* MATERIAL FOR THIS EXERCISE *
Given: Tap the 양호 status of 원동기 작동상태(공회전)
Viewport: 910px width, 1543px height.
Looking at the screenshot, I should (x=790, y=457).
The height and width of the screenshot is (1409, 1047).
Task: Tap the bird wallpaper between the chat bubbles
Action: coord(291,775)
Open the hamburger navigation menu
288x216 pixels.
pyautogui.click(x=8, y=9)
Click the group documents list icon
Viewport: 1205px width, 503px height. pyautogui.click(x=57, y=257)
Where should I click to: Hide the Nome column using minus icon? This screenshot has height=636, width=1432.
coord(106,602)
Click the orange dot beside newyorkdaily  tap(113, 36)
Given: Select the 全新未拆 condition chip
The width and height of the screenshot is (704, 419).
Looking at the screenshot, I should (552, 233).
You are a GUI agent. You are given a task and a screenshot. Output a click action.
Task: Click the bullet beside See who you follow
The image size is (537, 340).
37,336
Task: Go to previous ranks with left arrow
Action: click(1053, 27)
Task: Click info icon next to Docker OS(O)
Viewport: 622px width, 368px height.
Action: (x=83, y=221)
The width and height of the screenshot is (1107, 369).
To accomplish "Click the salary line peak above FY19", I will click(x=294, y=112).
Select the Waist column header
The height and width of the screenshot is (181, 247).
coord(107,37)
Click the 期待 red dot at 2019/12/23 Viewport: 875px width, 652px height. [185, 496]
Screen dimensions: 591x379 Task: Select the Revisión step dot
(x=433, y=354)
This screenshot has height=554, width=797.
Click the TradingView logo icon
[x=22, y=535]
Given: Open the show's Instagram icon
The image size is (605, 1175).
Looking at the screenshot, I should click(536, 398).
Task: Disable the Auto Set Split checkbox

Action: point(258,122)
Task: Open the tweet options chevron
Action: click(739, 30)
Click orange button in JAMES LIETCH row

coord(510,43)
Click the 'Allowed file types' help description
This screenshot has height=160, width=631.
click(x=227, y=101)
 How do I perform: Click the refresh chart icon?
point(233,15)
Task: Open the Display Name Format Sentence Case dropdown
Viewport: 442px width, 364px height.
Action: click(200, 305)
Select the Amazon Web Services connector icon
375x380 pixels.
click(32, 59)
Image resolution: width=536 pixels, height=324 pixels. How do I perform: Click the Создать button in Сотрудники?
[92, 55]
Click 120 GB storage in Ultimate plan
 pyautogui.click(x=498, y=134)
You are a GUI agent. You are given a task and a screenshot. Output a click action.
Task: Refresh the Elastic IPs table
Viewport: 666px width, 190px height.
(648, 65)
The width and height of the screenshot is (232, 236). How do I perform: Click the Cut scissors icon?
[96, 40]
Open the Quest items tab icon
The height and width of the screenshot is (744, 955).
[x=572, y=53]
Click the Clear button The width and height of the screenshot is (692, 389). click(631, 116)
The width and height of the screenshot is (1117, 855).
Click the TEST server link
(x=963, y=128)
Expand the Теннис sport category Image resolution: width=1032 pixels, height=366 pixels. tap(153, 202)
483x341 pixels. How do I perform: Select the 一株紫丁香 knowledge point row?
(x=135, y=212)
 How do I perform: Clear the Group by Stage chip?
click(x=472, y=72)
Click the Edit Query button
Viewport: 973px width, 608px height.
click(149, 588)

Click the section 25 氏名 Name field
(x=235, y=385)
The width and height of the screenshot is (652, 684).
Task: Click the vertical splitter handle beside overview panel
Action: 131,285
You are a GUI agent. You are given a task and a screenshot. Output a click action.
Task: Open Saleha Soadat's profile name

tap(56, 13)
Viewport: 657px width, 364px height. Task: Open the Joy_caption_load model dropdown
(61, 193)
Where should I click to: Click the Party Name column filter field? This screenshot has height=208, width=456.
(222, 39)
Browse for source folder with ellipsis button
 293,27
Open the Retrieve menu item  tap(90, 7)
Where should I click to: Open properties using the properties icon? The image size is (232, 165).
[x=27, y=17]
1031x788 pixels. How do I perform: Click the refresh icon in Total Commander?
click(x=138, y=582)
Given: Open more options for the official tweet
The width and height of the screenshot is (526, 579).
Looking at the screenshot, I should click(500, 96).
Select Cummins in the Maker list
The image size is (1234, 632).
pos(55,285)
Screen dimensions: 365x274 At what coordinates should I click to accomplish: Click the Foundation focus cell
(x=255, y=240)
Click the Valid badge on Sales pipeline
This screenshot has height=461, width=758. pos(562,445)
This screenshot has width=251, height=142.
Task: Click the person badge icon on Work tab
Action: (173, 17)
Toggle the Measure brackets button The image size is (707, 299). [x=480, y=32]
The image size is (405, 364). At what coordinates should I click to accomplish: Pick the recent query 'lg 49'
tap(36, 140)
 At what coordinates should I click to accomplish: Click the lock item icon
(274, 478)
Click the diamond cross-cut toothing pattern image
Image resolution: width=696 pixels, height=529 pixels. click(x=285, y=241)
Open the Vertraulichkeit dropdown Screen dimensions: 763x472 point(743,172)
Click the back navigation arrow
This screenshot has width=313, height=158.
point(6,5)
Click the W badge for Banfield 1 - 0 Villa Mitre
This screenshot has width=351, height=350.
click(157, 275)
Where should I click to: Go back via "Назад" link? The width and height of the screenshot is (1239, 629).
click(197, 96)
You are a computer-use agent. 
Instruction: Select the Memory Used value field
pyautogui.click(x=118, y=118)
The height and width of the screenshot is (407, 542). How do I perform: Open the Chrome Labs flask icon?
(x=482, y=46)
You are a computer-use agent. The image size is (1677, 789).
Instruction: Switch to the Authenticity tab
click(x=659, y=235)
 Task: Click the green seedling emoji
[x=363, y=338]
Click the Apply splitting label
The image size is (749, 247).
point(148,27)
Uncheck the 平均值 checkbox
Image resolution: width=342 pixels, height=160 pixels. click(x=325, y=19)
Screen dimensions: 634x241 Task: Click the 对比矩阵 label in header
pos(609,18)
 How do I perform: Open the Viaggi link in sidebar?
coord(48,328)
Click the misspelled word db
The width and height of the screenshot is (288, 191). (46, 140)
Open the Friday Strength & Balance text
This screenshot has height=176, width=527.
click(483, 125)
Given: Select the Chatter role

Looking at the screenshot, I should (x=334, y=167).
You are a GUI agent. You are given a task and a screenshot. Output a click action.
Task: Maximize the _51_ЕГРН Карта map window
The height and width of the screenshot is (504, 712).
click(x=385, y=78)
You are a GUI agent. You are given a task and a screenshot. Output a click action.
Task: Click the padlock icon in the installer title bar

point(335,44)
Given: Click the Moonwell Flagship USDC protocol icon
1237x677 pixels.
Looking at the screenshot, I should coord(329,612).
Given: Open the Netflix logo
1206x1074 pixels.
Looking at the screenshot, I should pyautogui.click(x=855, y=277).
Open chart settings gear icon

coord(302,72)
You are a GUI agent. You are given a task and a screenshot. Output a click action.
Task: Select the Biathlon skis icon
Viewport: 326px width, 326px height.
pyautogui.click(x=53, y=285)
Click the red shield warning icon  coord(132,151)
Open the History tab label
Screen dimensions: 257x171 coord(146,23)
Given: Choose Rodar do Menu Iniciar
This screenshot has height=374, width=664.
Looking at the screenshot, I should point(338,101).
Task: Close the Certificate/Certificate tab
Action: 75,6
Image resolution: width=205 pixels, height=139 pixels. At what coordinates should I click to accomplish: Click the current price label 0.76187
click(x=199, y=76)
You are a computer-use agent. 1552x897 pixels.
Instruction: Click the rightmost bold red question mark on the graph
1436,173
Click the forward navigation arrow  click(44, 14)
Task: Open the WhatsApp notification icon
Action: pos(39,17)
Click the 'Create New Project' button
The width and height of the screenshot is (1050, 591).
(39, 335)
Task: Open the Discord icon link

* ACTION ITEM *
Top to bottom, set down the whole listing exactly.

* EXERCISE ANSWER *
Given: Tap the 양호 status of 원동기 작동상태(공회전)
Viewport: 910px width, 1543px height.
Looking at the screenshot, I should (x=790, y=457).
The height and width of the screenshot is (1409, 1047).
Task: Tap the bird wallpaper between the chat bubbles
Action: coord(291,775)
Open the hamburger navigation menu
288x216 pixels.
pyautogui.click(x=8, y=9)
Click the group documents list icon
Viewport: 1205px width, 503px height. pyautogui.click(x=57, y=257)
Where should I click to: Hide the Nome column using minus icon? This screenshot has height=636, width=1432.
coord(106,602)
Click the orange dot beside newyorkdaily  tap(113, 36)
Given: Select the 全新未拆 condition chip
The width and height of the screenshot is (704, 419).
Looking at the screenshot, I should (552, 233).
You are a GUI agent. You are given a task and a screenshot. Output a click action.
Task: Click the bullet beside See who you follow
The image size is (537, 340).
37,336
Task: Go to previous ranks with left arrow
Action: click(1053, 27)
Task: Click info icon next to Docker OS(O)
Viewport: 622px width, 368px height.
Action: (x=83, y=221)
The width and height of the screenshot is (1107, 369).
To accomplish "Click the salary line peak above FY19", I will click(x=294, y=112).
Select the Waist column header
The height and width of the screenshot is (181, 247).
coord(107,37)
Click the 期待 red dot at 2019/12/23 Viewport: 875px width, 652px height. [185, 496]
Screen dimensions: 591x379 Task: Select the Revisión step dot
(x=433, y=354)
This screenshot has height=554, width=797.
Click the TradingView logo icon
[x=22, y=535]
Given: Open the show's Instagram icon
The image size is (605, 1175).
Looking at the screenshot, I should click(536, 398).
Task: Disable the Auto Set Split checkbox

Action: point(258,122)
Task: Open the tweet options chevron
Action: click(739, 30)
Click orange button in JAMES LIETCH row

coord(510,43)
Click the 'Allowed file types' help description
This screenshot has height=160, width=631.
click(x=227, y=101)
 How do I perform: Click the refresh chart icon?
point(233,15)
Task: Open the Display Name Format Sentence Case dropdown
Viewport: 442px width, 364px height.
Action: click(200, 305)
Select the Amazon Web Services connector icon
375x380 pixels.
click(32, 59)
Image resolution: width=536 pixels, height=324 pixels. How do I perform: Click the Создать button in Сотрудники?
[92, 55]
Click 120 GB storage in Ultimate plan
 pyautogui.click(x=498, y=134)
You are a GUI agent. You are given a task and a screenshot. Output a click action.
Task: Refresh the Elastic IPs table
Viewport: 666px width, 190px height.
(648, 65)
The width and height of the screenshot is (232, 236). How do I perform: Click the Cut scissors icon?
[96, 40]
Open the Quest items tab icon
The height and width of the screenshot is (744, 955).
[x=572, y=53]
Click the Clear button The width and height of the screenshot is (692, 389). click(631, 116)
The width and height of the screenshot is (1117, 855).
Click the TEST server link
(x=963, y=128)
Expand the Теннис sport category Image resolution: width=1032 pixels, height=366 pixels. tap(153, 202)
483x341 pixels. How do I perform: Select the 一株紫丁香 knowledge point row?
(x=135, y=212)
 How do I perform: Clear the Group by Stage chip?
click(x=472, y=72)
Click the Edit Query button
Viewport: 973px width, 608px height.
click(149, 588)

Click the section 25 氏名 Name field
(x=235, y=385)
The width and height of the screenshot is (652, 684).
Task: Click the vertical splitter handle beside overview panel
Action: 131,285
You are a GUI agent. You are given a task and a screenshot. Output a click action.
Task: Open Saleha Soadat's profile name

tap(56, 13)
Viewport: 657px width, 364px height. Task: Open the Joy_caption_load model dropdown
(61, 193)
Where should I click to: Click the Party Name column filter field? This screenshot has height=208, width=456.
(222, 39)
Browse for source folder with ellipsis button
 293,27
Open the Retrieve menu item  tap(90, 7)
Where should I click to: Open properties using the properties icon? The image size is (232, 165).
[x=27, y=17]
1031x788 pixels. How do I perform: Click the refresh icon in Total Commander?
click(x=138, y=582)
Given: Open more options for the official tweet
The width and height of the screenshot is (526, 579).
Looking at the screenshot, I should click(500, 96).
Select Cummins in the Maker list
The image size is (1234, 632).
pos(55,285)
Screen dimensions: 365x274 At what coordinates should I click to accomplish: Click the Foundation focus cell
(x=255, y=240)
Click the Valid badge on Sales pipeline
This screenshot has height=461, width=758. pos(562,445)
This screenshot has width=251, height=142.
Task: Click the person badge icon on Work tab
Action: (173, 17)
Toggle the Measure brackets button The image size is (707, 299). [x=480, y=32]
The image size is (405, 364). At what coordinates should I click to accomplish: Pick the recent query 'lg 49'
tap(36, 140)
 At what coordinates should I click to accomplish: Click the lock item icon
(274, 478)
Click the diamond cross-cut toothing pattern image
Image resolution: width=696 pixels, height=529 pixels. click(x=285, y=241)
Open the Vertraulichkeit dropdown Screen dimensions: 763x472 point(743,172)
Click the back navigation arrow
This screenshot has width=313, height=158.
point(6,5)
Click the W badge for Banfield 1 - 0 Villa Mitre
This screenshot has width=351, height=350.
click(157, 275)
Where should I click to: Go back via "Назад" link? The width and height of the screenshot is (1239, 629).
click(197, 96)
You are a computer-use agent. 
Instruction: Select the Memory Used value field
pyautogui.click(x=118, y=118)
The height and width of the screenshot is (407, 542). How do I perform: Open the Chrome Labs flask icon?
(x=482, y=46)
You are a computer-use agent. The image size is (1677, 789).
Instruction: Switch to the Authenticity tab
click(x=659, y=235)
 Task: Click the green seedling emoji
[x=363, y=338]
Click the Apply splitting label
The image size is (749, 247).
point(148,27)
Uncheck the 平均值 checkbox
Image resolution: width=342 pixels, height=160 pixels. click(x=325, y=19)
Screen dimensions: 634x241 Task: Click the 对比矩阵 label in header
pos(609,18)
 How do I perform: Open the Viaggi link in sidebar?
coord(48,328)
Click the misspelled word db
The width and height of the screenshot is (288, 191). (46, 140)
Open the Friday Strength & Balance text
This screenshot has height=176, width=527.
click(483, 125)
Given: Select the Chatter role

Looking at the screenshot, I should (x=334, y=167).
You are a GUI agent. You are given a task and a screenshot. Output a click action.
Task: Maximize the _51_ЕГРН Карта map window
The height and width of the screenshot is (504, 712).
click(x=385, y=78)
You are a GUI agent. You are given a task and a screenshot. Output a click action.
Task: Click the padlock icon in the installer title bar

point(335,44)
Given: Click the Moonwell Flagship USDC protocol icon
1237x677 pixels.
Looking at the screenshot, I should coord(329,612).
Given: Open the Netflix logo
1206x1074 pixels.
Looking at the screenshot, I should pyautogui.click(x=855, y=277).
Open chart settings gear icon

coord(302,72)
You are a GUI agent. You are given a task and a screenshot. Output a click action.
Task: Select the Biathlon skis icon
Viewport: 326px width, 326px height.
pyautogui.click(x=53, y=285)
Click the red shield warning icon  coord(132,151)
Open the History tab label
Screen dimensions: 257x171 coord(146,23)
Given: Choose Rodar do Menu Iniciar
This screenshot has height=374, width=664.
Looking at the screenshot, I should point(338,101).
Task: Close the Certificate/Certificate tab
Action: 75,6
Image resolution: width=205 pixels, height=139 pixels. At what coordinates should I click to accomplish: Click the current price label 0.76187
click(x=199, y=76)
You are a computer-use agent. 1552x897 pixels.
Instruction: Click the rightmost bold red question mark on the graph
1436,173
Click the forward navigation arrow  click(44, 14)
Task: Open the WhatsApp notification icon
Action: pos(39,17)
Click the 'Create New Project' button
The width and height of the screenshot is (1050, 591).
(39, 335)
Task: Open the Discord icon link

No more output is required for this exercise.